__Given task__. Retype the data from the line with "This screenshot has width=937, height=527." up to and including the line with "coord(459,412)", leaving out the pictures.

__Materials provided__.

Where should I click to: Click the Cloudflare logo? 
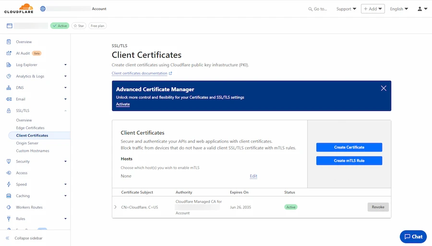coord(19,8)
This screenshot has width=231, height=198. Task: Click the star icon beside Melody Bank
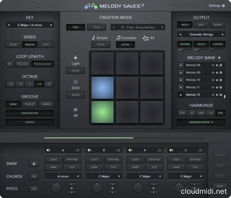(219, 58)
...
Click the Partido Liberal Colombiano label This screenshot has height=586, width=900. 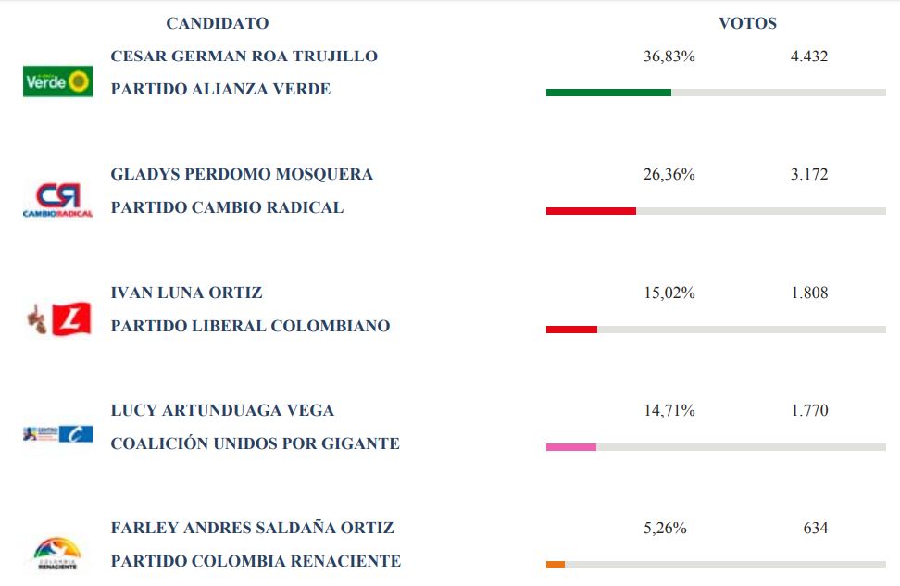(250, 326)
==
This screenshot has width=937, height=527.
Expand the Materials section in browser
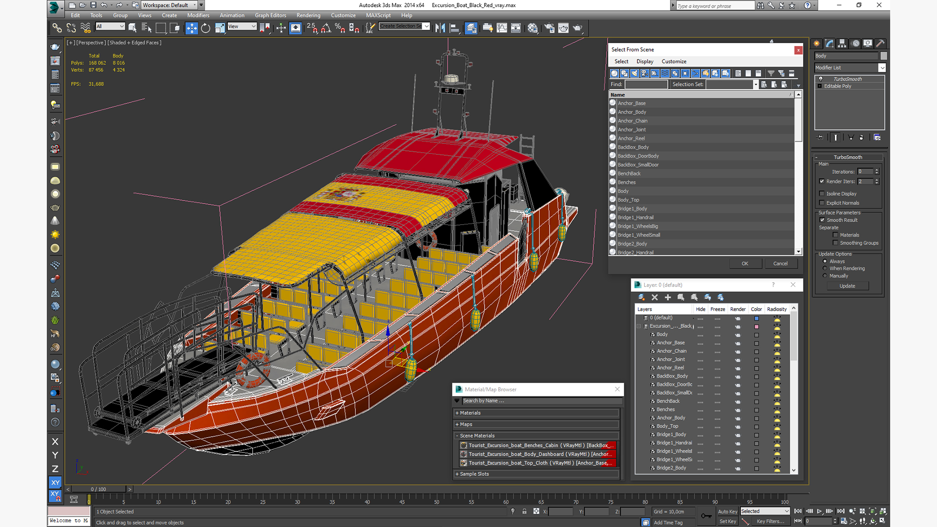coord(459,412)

__Full output__.
This screenshot has width=937, height=527.
Expand the Materials section in browser
coord(459,412)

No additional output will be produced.